Data supplied.
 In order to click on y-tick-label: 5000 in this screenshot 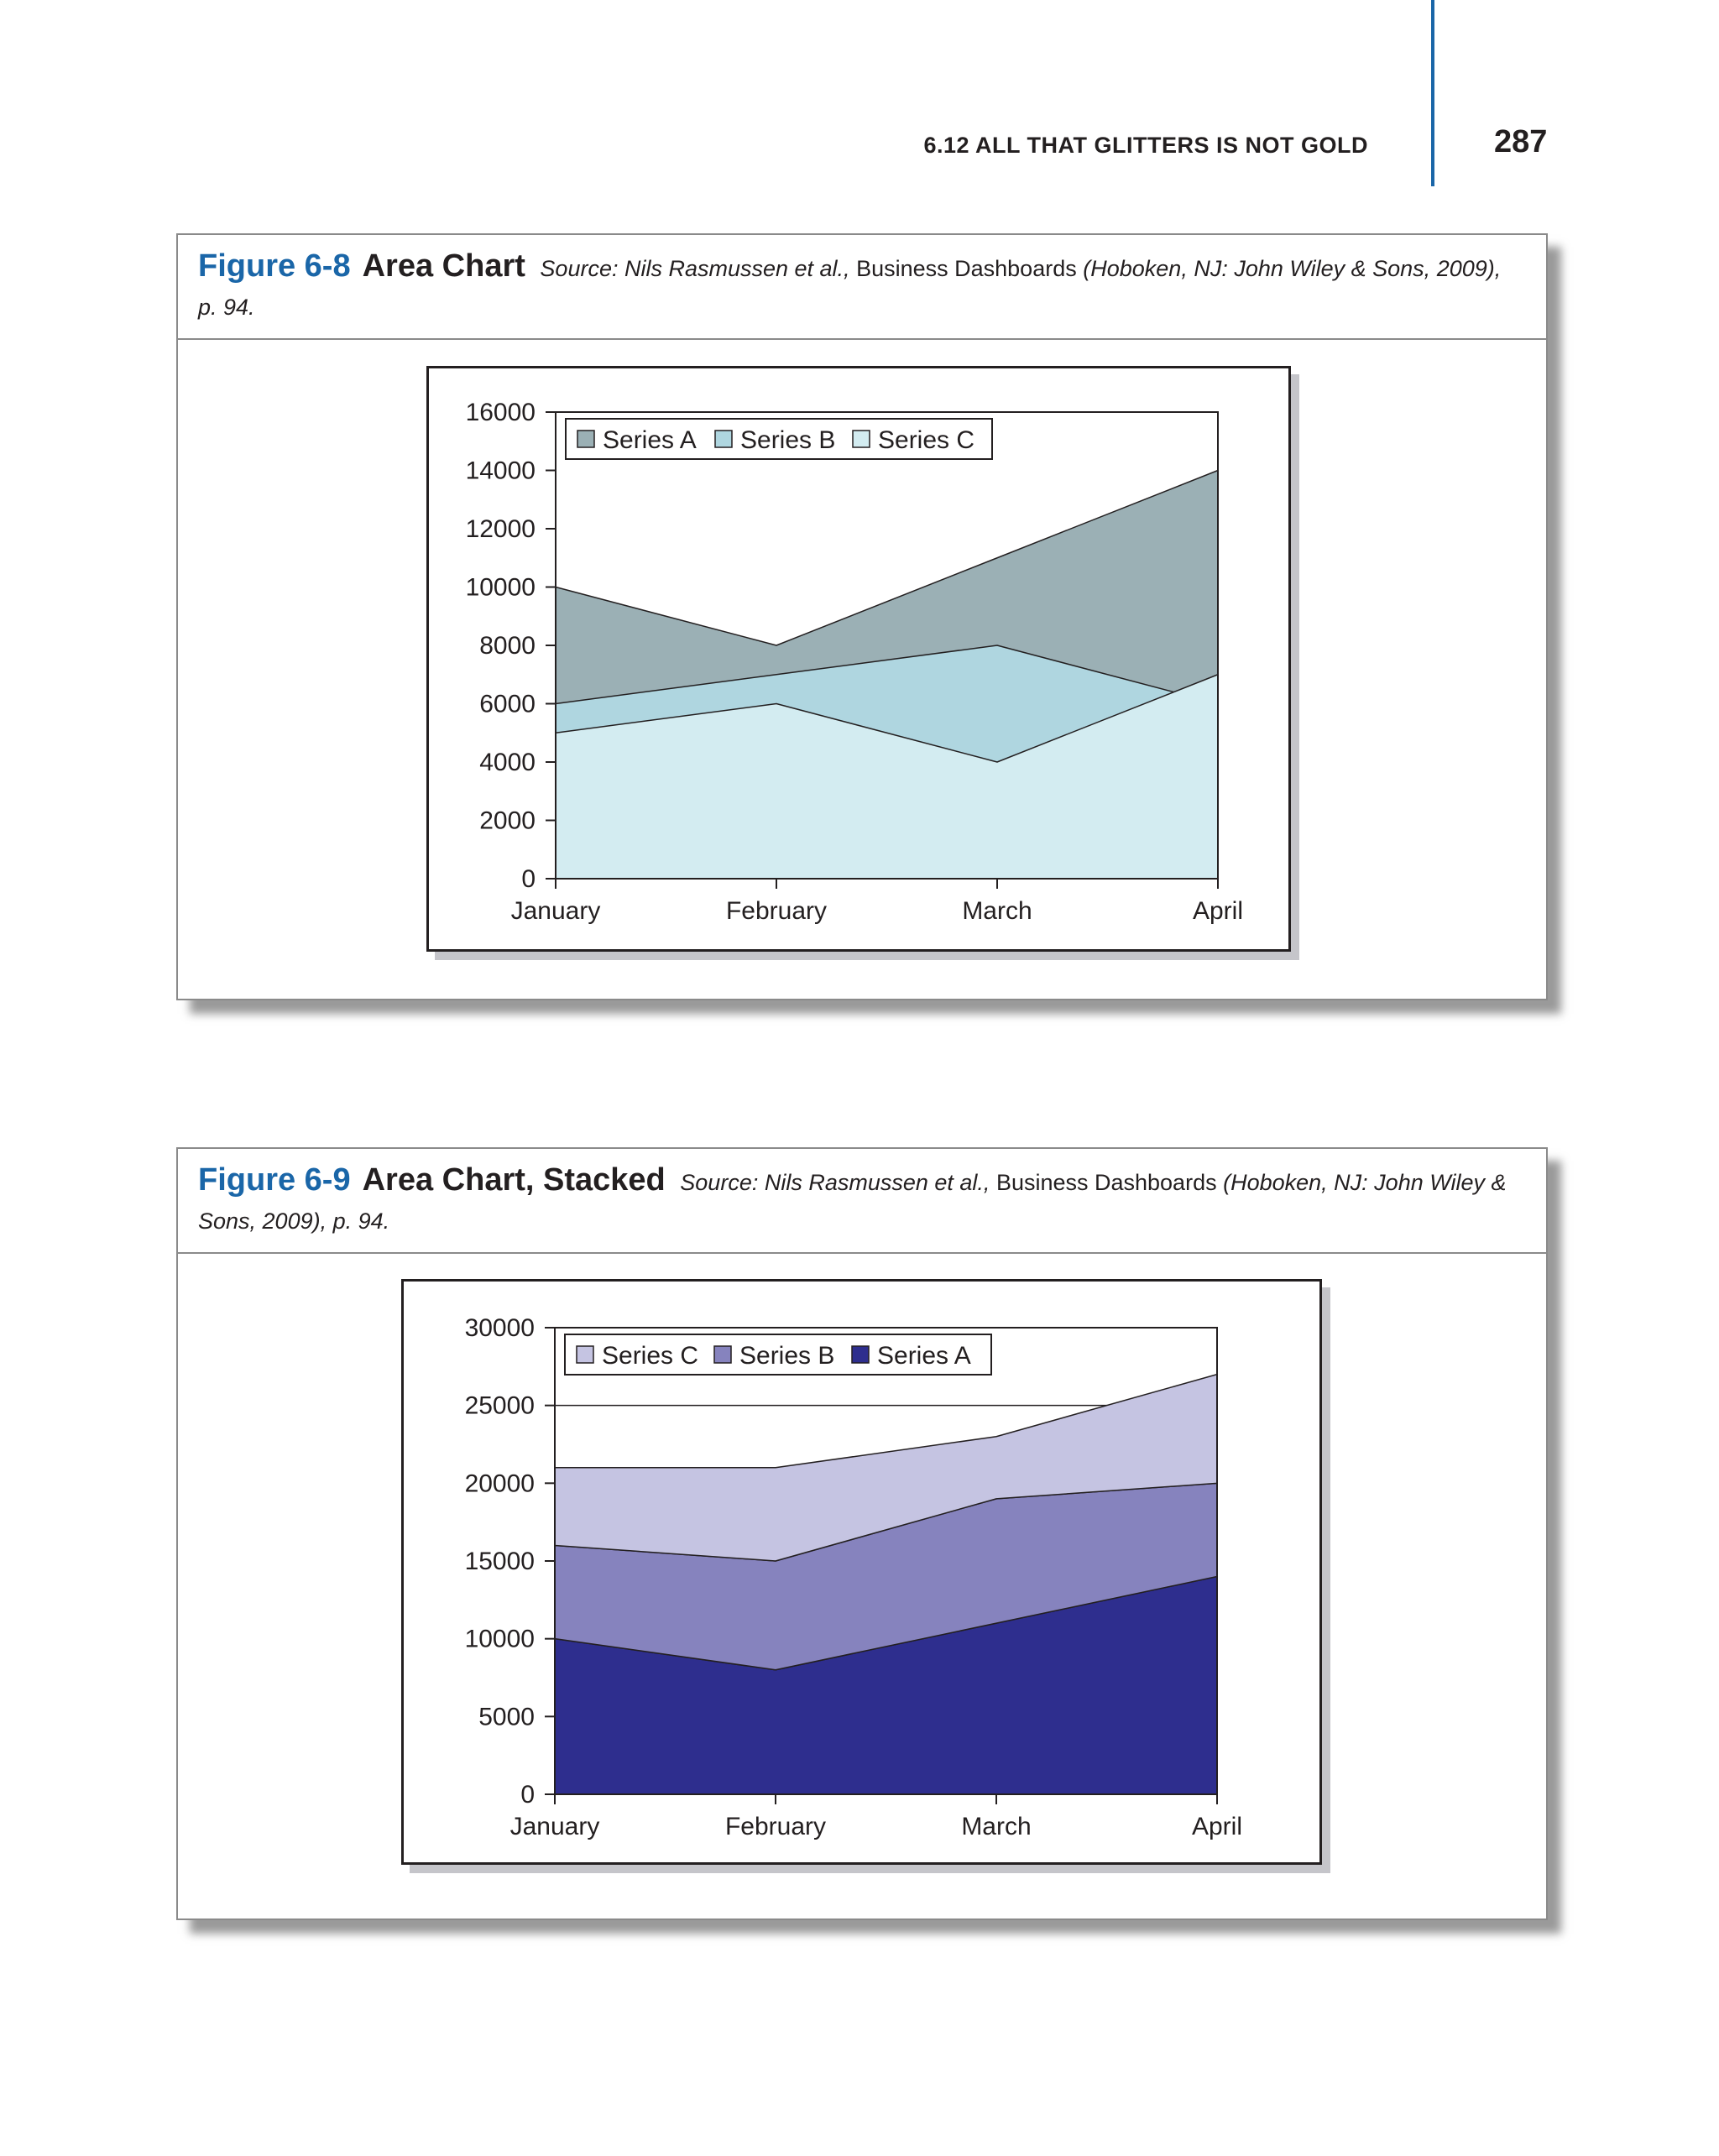, I will do `click(506, 1717)`.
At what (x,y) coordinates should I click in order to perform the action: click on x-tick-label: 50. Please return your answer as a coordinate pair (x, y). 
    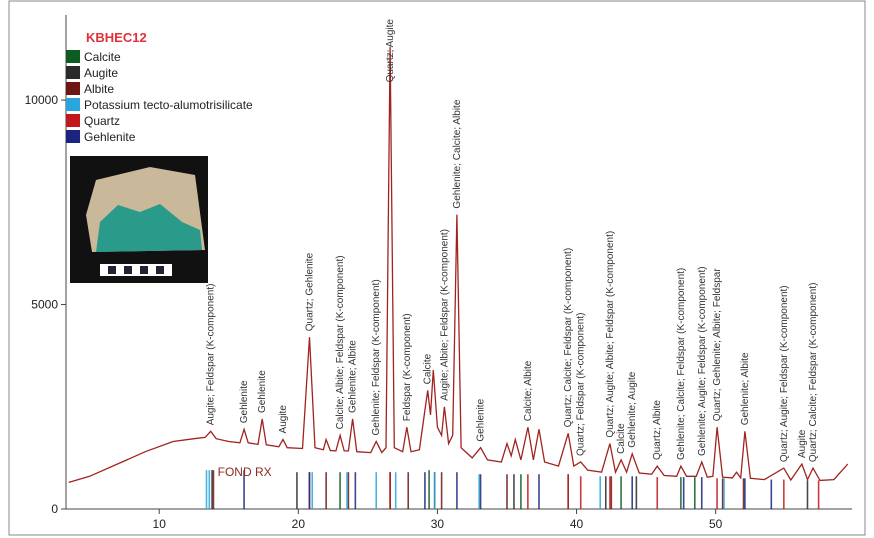
    Looking at the image, I should click on (716, 524).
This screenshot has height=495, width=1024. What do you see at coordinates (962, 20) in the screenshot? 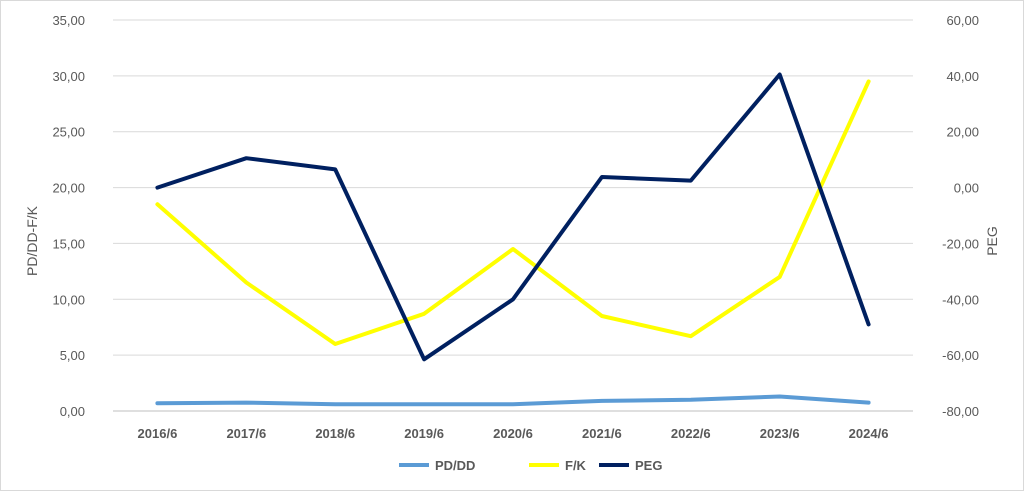
I see `right-tick-label: 60,00` at bounding box center [962, 20].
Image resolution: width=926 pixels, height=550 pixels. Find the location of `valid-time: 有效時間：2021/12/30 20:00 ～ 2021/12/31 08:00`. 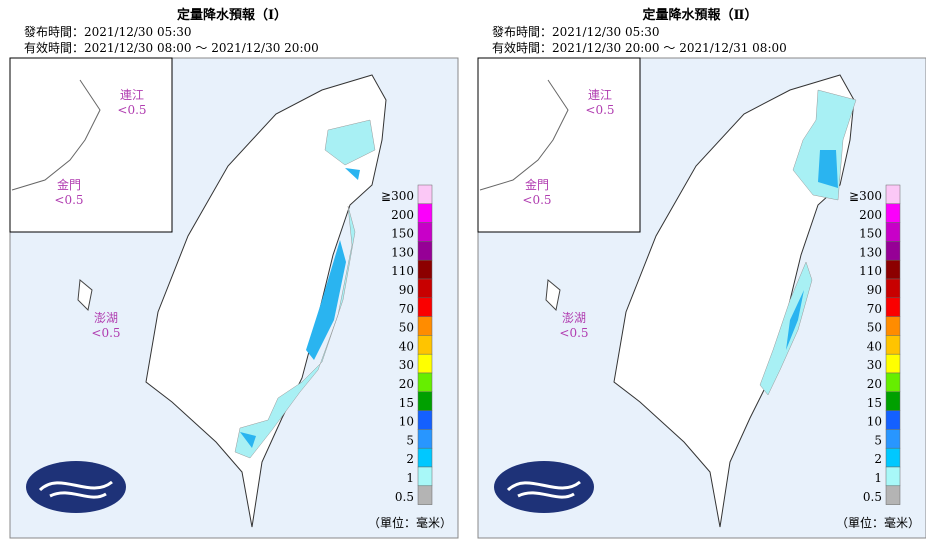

What you need to do. Output the lines from the line with "This screenshot has" up to and including the line with "center [962, 20].", reproduced exactly and with the pictures left out.

Exercise output.
This screenshot has height=495, width=1024. What do you see at coordinates (962, 20) in the screenshot? 
I see `right-tick-label: 60,00` at bounding box center [962, 20].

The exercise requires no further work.